Feliciano’s triple, Beltran’s sac fly in 9th help Mets finish rally in 5-4 win over Arizona

By Mike Fitzpatrick, AP
Saturday, July 31, 2010

Mets rally, beat Arizona 5-4 on Beltran’s sac fly

NEW YORK — Jesus Feliciano tripled and scored on Carlos Beltran’s sacrifice fly in the ninth inning, giving the New York Mets a 5-4 victory over the Arizona Diamondbacks on Saturday night.

David Wright drove in three runs, including a tying single in the seventh off Arizona newcomer D.J. Carrasco, and New York finally beat the last-place Diamondbacks for the first time in five meetings this season.

The Mets, conspicuously quiet at the trade deadline after falling off the playoff pace this month, got a stellar start from Hisanori Takahashi and won for only the sixth time in 20 games.

The rebuilding Diamondbacks, who made a flurry of deals leading up to Saturday’s non-waiver deadline, have lost eight of nine. Justin Upton had three RBIs for Arizona and extended his hitting streak to a team-high 16 games.

Feliciano, called up Friday from Triple-A Buffalo when outfielder Jason Bay went on the disabled list with a concussion, entered on defense in the seventh and opened the ninth with a long drive to right-center against Juan Gutierrez (0-6).

Jose Reyes flied out to shallow right, keeping Feliciano at third, before the Diamondbacks intentionally walked Angel Pagan and Wright to set up a force at the plate.

Beltran lifted a drive to deep right-center that was caught near the warning track by Upton, who didn’t even make a throw as Feliciano scored easily.

Francisco Rodriguez (4-2) struck out two in a perfect ninth for the win.
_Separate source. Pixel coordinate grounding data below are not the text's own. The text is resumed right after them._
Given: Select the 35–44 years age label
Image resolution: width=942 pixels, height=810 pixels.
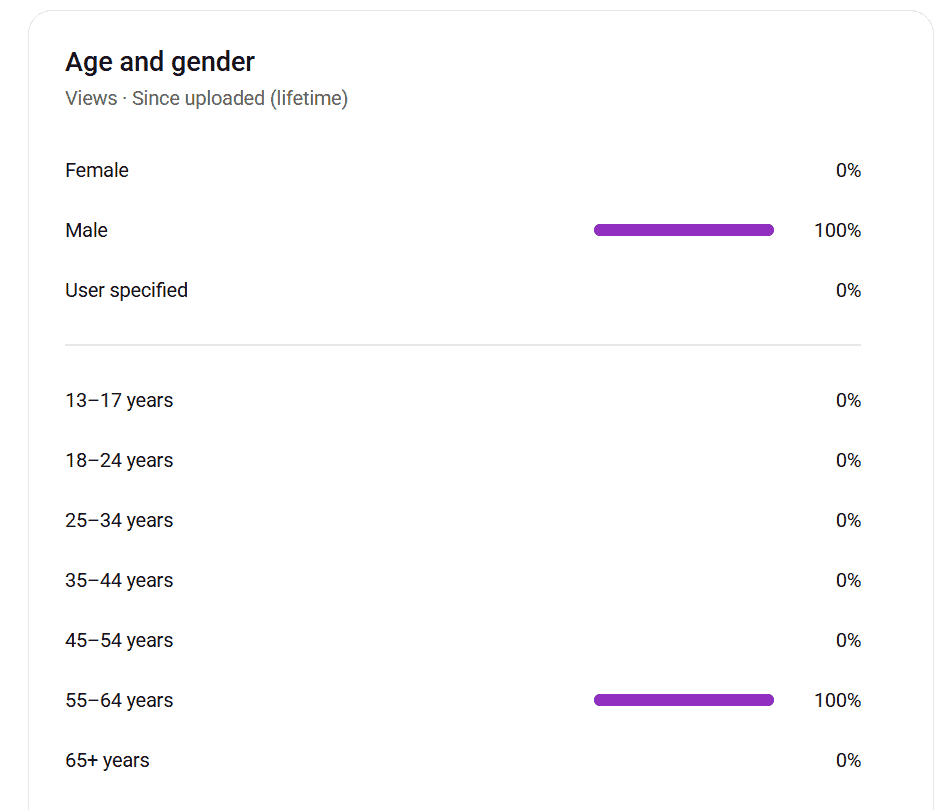Looking at the screenshot, I should click(119, 580).
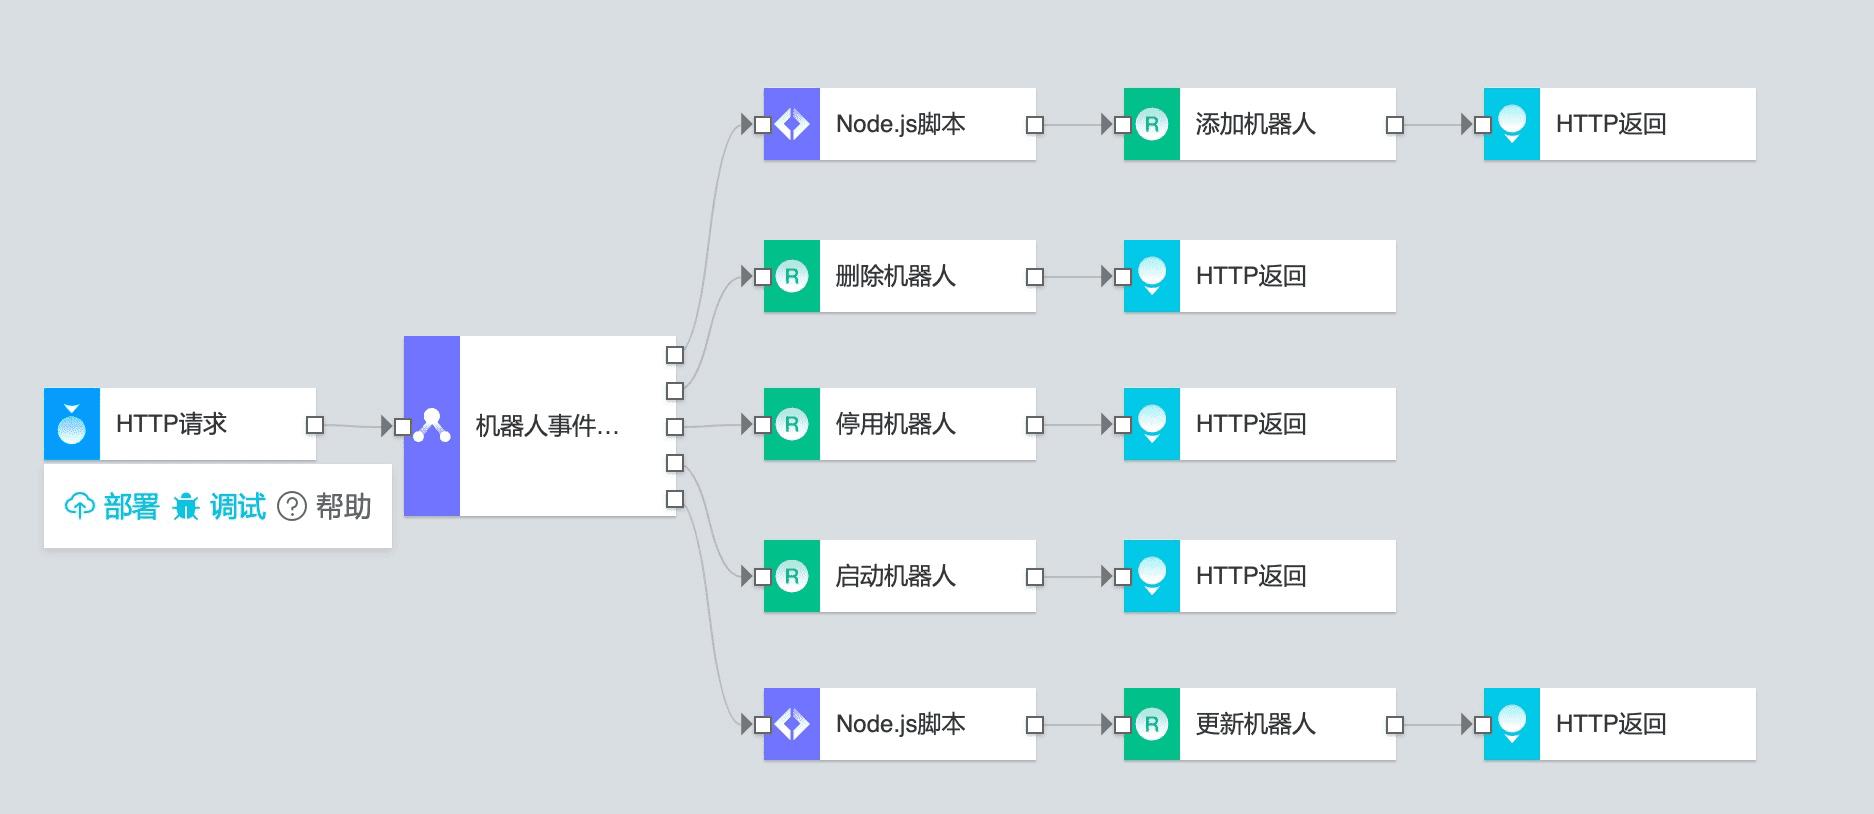
Task: Click the first output port of 机器人事件 node
Action: (x=676, y=354)
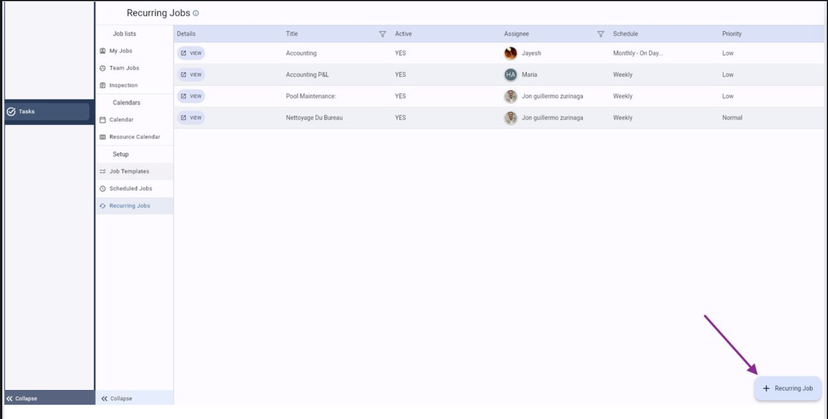
Task: Click the Calendar icon in Job lists panel
Action: pyautogui.click(x=102, y=120)
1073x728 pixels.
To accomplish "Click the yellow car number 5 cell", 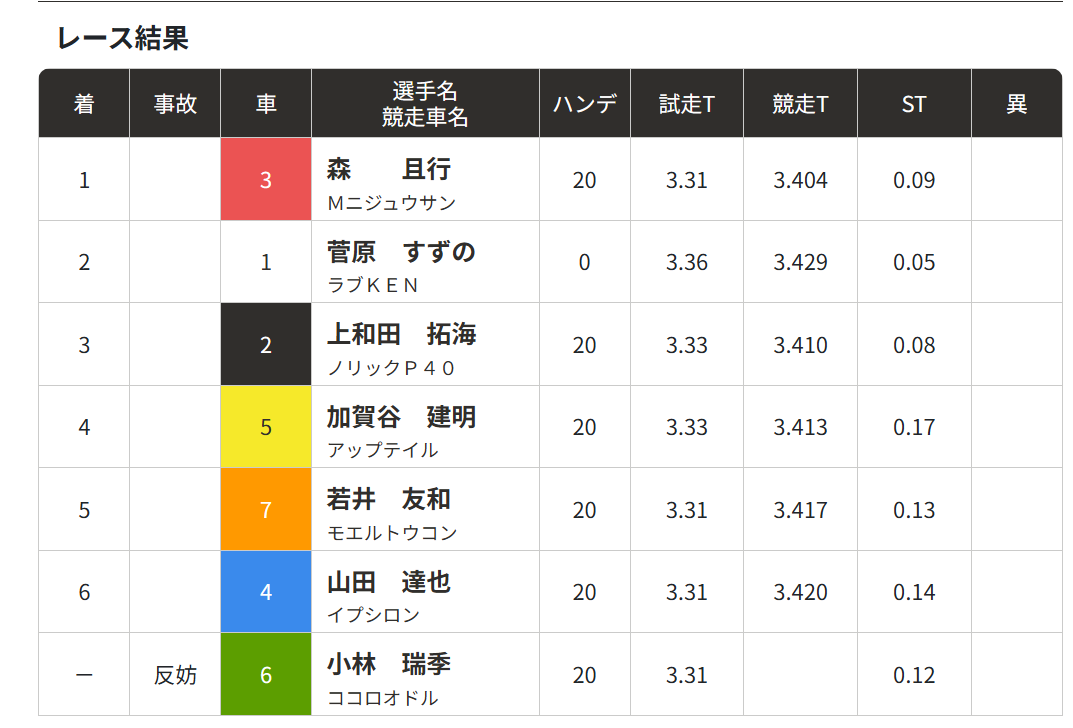I will click(266, 427).
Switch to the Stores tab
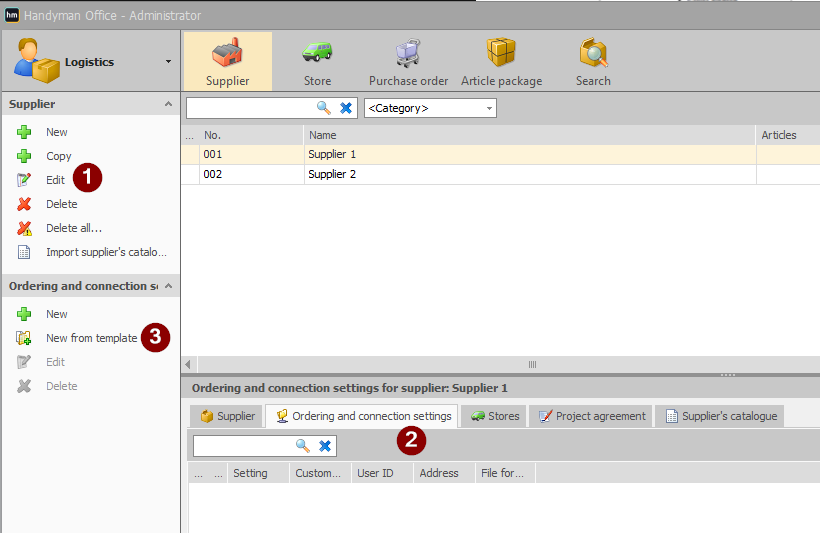820x533 pixels. tap(494, 416)
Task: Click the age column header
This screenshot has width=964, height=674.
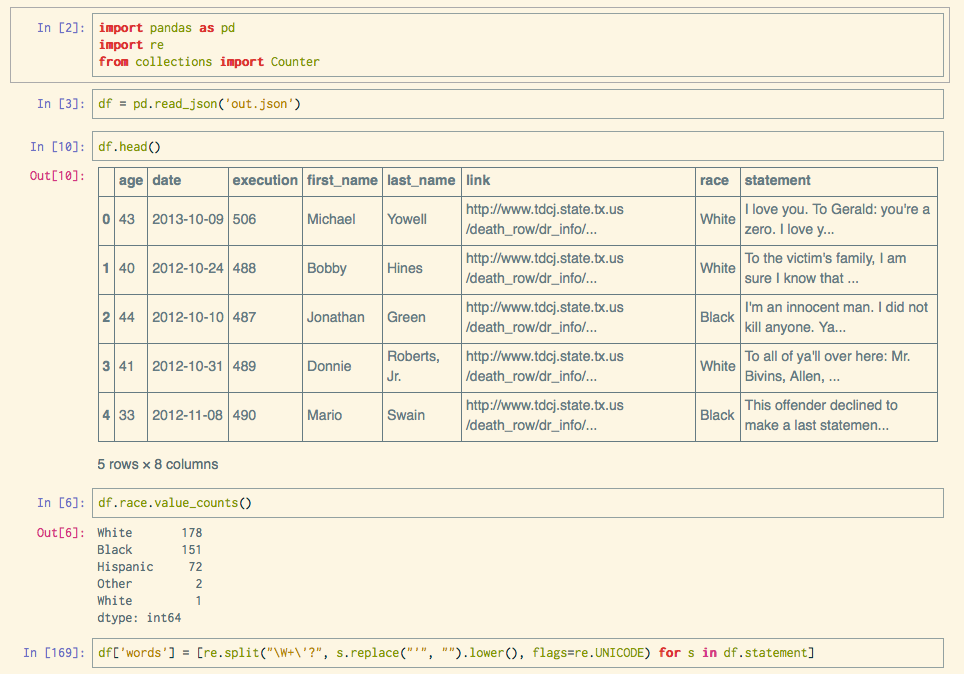Action: (x=131, y=181)
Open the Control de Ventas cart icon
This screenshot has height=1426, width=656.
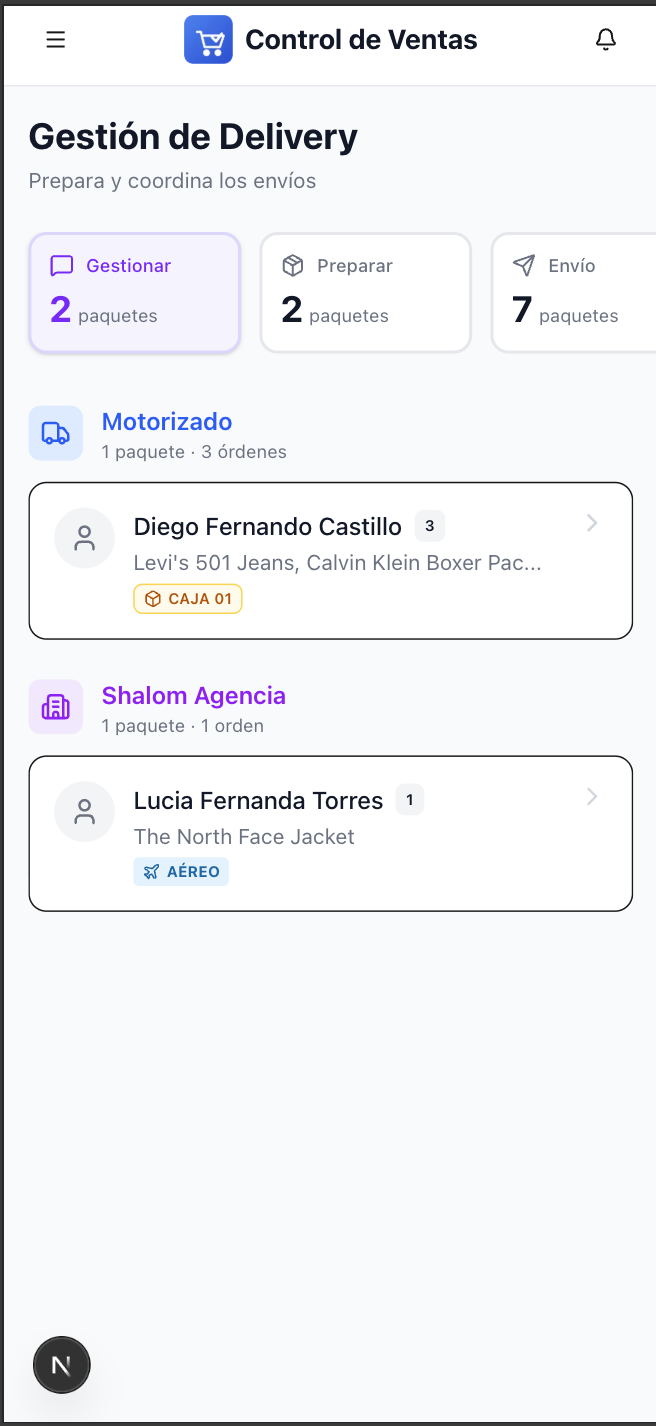(x=208, y=39)
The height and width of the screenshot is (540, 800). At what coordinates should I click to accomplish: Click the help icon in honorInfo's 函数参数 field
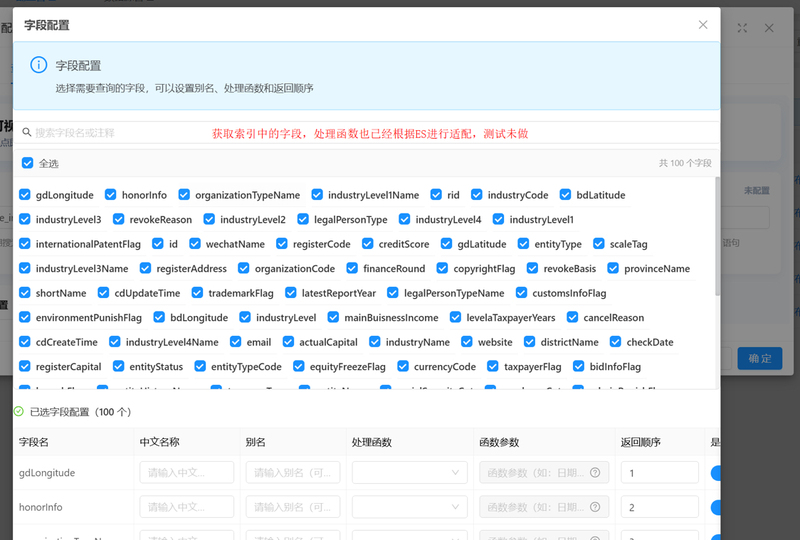click(x=595, y=508)
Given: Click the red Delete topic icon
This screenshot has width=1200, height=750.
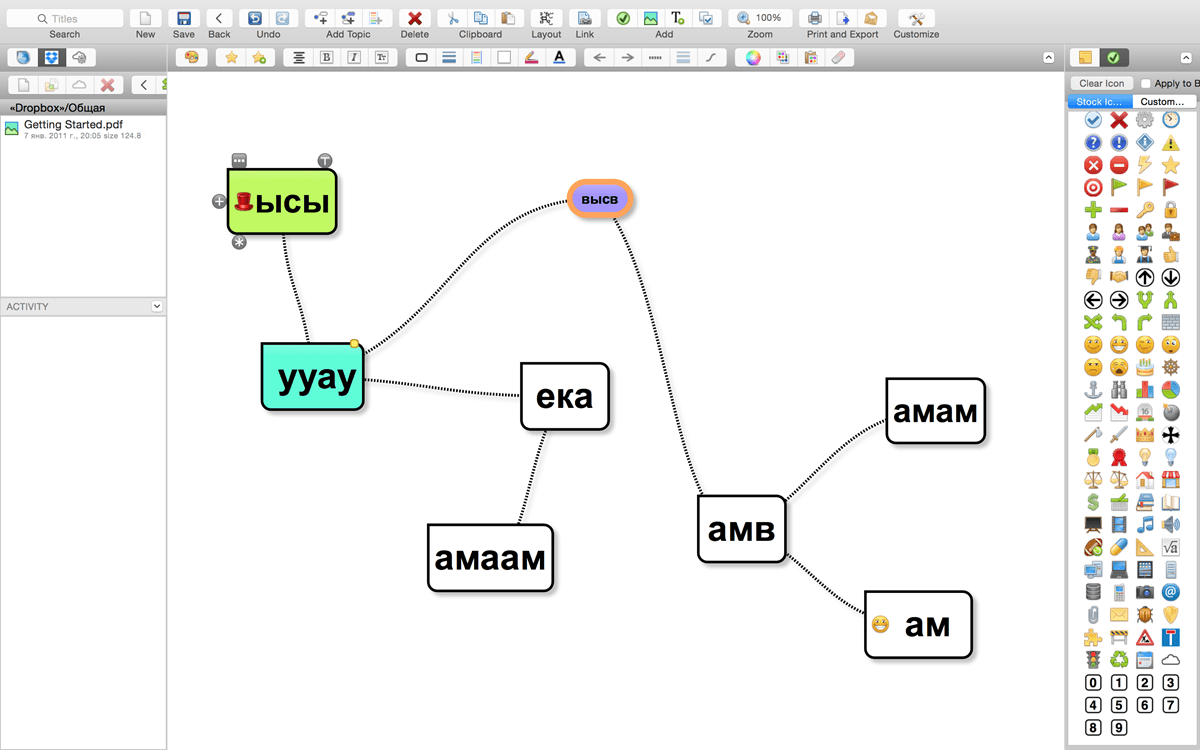Looking at the screenshot, I should point(415,18).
Feliciano was pelted with a cream pie in the face during an on-field TV interview.

Rookie right-hander Barry Enright pitched six effective innings and left with a chance for his second win over the Mets in 12 days. But Carrasco, acquired from Pittsburgh earlier in the day, couldn’t hold a 4-2 lead.

Carrasco retired his first two batters in the seventh, then walked Reyes. Pagan followed with a single and scored from first with a headfirst slide when Wright lined a two-run double into the right-field corner.

Jordan Norberto, the only left-hander in Arizona’s bullpen, threw a called third strike past Ike Davis with two on to end the inning.

Takahashi struck out a career-high 10, the most by a Mets pitcher since Nelson Figueroa fanned 10 Chicago Cubs on Aug. 30, 2009, at Wrigley Field.

The 35-year-old rookie from Japan stranded seven runners over six innings. He threw a season-high 112 pitches and left with a 2-1 lead that was quickly squandered by Bobby Parnell.

Pinch-hitter Tony Abreu doubled to open the seventh and Upton’s two-run single with the bases loaded put Arizona ahead. Pedro Feliciano relieved. Adam LaRoche dribbled a slow roller toward first base and Kelly Johnson beat Davis’ toss to the plate to make it 4-2.

Feliciano avoided further damage by getting Miguel Montero to ground into a double play and striking out Mark Reynolds, who fanned all four times up, increasing his major league-leading total to 147.

Parnell allowed all four batters he faced to reach safely, including three hits.

Takahashi was ahead 0-2 on No. 8 batter Augie Ojeda before issuing a leadoff walk in the third. Ojeda scored on Upton’s bases-loaded sacrifice fly.

New York tied it in the bottom half when Pagan hit a ground-rule double with two outs and Wright followed with a single.

Wright also homered twice and drove in five runs Friday night during a 9-6 loss.

Luis Castillo drew a leadoff walk from Enright in the fifth and advanced on Takahashi’s two-strike sacrifice. Reyes put the Mets up 2-1 with an RBI single that extended his hitting streak to 12 games, longest by a Mets player this season.

NOTES: Four key members of New York’s hard-partying 1986 World Series championship team will be inducted into the Mets Hall of Fame during a pregame ceremony Sunday: outfielder Darryl Strawberry, pitcher Dwight Gooden, manager Davey Johnson and GM Frank Cashen. “These guys, they weren’t choir boys, but they weren’t as bad as everybody said,” Johnson explained during a Citi Field press conference Saturday Cashen, in a wheelchair, wore his signature bowtie. Mets colors, of course — blue and orange. … After trading C Chris Snyder to the Pirates in the deal that brought Carrasco, Arizona recalled C John Hester from Triple-A Reno. He could catch newcomer Daniel Hudson on Sunday, interim manager Kirk Gibson said. Hudson was acquired Friday from the Chicago White Sox as part of a deal for RHP Edwin Jackson.